Autocatalytic activation of human cathepsin K.

The in vitro activation of the recombinant purified human cathepsin K (EC 3.4.22.38) was examined by mutagenesis. Cathepsin K was expressed as a secreted proenzyme using baculovirus-infected Sf21 insect cells. Spontaneous in vitro activation of procathepsin K occurred at pH 4 and was catalyzed by exogenous mature cathepsin K. Three intermediates were identified as resulting from cleavages after Glu19, Ser98, and Glu110. The mature enzyme was composed of mixture of enzymes with N termini of Gly113, Arg114, and Ala115 with varying ratios depending on the preparation. Molecular weight determinations were consistent with the absence of carbohydrate in the mature protein, while electrospray mass spectroscopy indicated that six of the eight cysteine residues were in disulfide linkage, and that the protein had Met329 as the C-terminal residue. A mutant was constructed in which the active site Cys139 was changed to Ser. [Ser139,Ala163]Procathepsin K (containing mutation C139S,S163A) failed to spontaneously process and was only partially processed in the presence of 1% exogenous wild-type mature cathepsin K forming intermediates, which were identical to those observed in the activation of wild-type. [Ser139,Ala163]Procathepsin K could be fully processed to mature enzyme by including one equivalent of wild-type procathepsin K in the activation mixture. These results indicated that in vitro activation of the procathepsin K was an autocatalytic process.
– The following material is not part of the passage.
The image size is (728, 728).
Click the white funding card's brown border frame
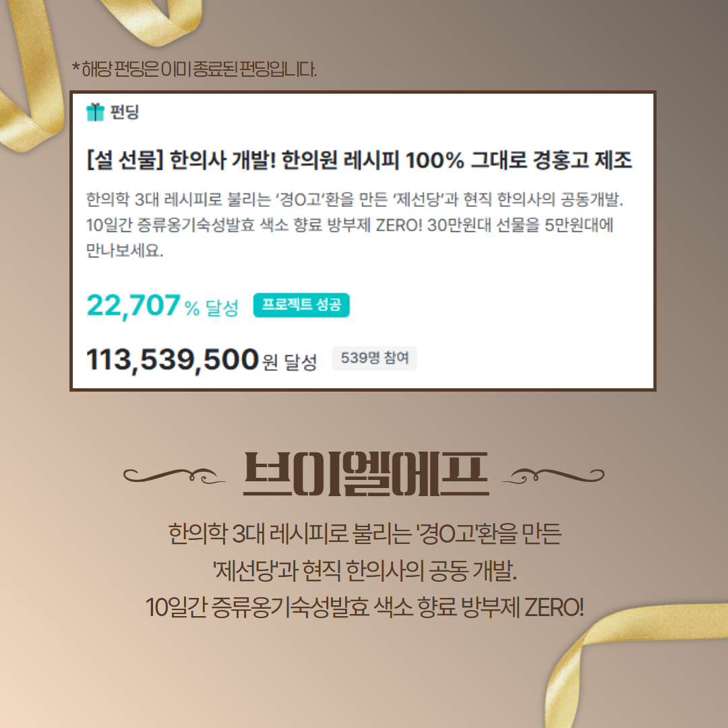tap(363, 92)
Proteolytic activity of human osteoclast cathepsin K. Expression, purification, activation, and substrate identification.
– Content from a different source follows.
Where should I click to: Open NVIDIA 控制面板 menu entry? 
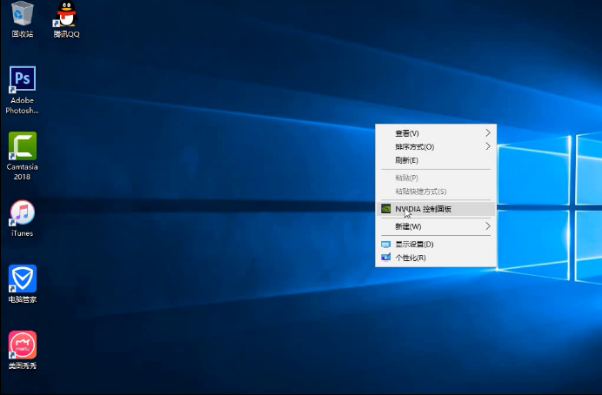point(436,209)
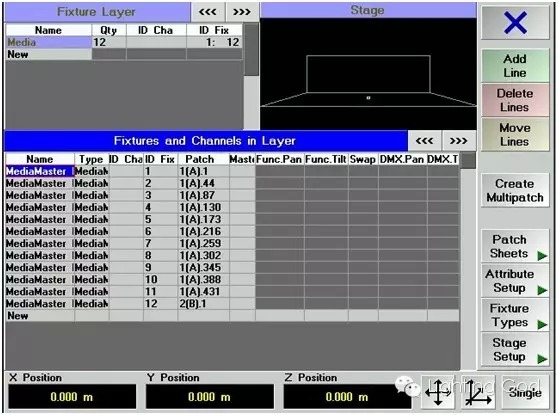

Human cathepsin K is a recently identified protein with high primary sequence homology to members of the papain cysteine protease superfamily including cathepsins S, L, and B and is selectively expressed in osteoclasts (Drake, F.H., Dodds, R., James I., Connor J., Debouck, C., Richardson, S., Lee, E., Rieman, D., Barthlow, R., Hastings, G., and Gowen, M. (1996) J. Biol., Chem. 271, 12511-12516). To characterize its catalytic properties, cathepsin K has been expressed in baculovirus-infected SF21 cells and the soluble recombinant protein isolated from growth media was purified. Purified protein includes an inhibitory pro-leader sequence common to this family of protease. Conditions for enzyme activation upon removal of the pro-sequence have been identified. Fluorogenic peptides have been identified as substrates for mature cathepsin K. In addition, two protein components of bone matrix, collagen and osteonectin, have been shown to be substrates of the activated protease. Cathepsin K is inhibited by E-64 and leupeptin, but not for by pepstatin, EDTA, phenylmethylsulfonyl fluoride, or phenanthroline, consistent with its classification within the cysteine protease class. Leupeptin has been characterized as a slow binding inhibitor of cathepsin K (kobs/[I] = 273,000 m(-1).s(-1)). Cathepsin K may represent the elusive protease implicated in degradation of protein matrix during bone resorption and represents a novel molecular target in treatment of disease states associated with excessive bone loss such as osteoporosis.

Design of potent and selective human cathepsin K inhibitors that span the active site.

Potent and selective active-site-spanning inhibitors have been designed for cathepsin K, a cysteine protease unique to osteoclasts. They act by mechanisms that involve tight binding intermediates, potentially on a hydrolytic pathway. X-ray crystallographic, MS, NMR spectroscopic, and kinetic studies of the mechanisms of inhibition indicate that different intermediates or transition states are being represented that are dependent on the conditions of measurement and the specific groups flanking the carbonyl in the inhibitor. The species observed crystallographically are most consistent with tetrahedral intermediates that may be close approximations of those that occur during substrate hydrolysis. Initial kinetic studies suggest the possibility of irreversible and reversible active-site modification. Representative inhibitors have demonstrated antiresorptive activity both in vitro and in vivo and therefore are promising leads for therapeutic agents for the treatment of osteoporosis. Expansion of these inhibitor concepts can be envisioned for the many other cysteine proteases implicated for therapeutic intervention.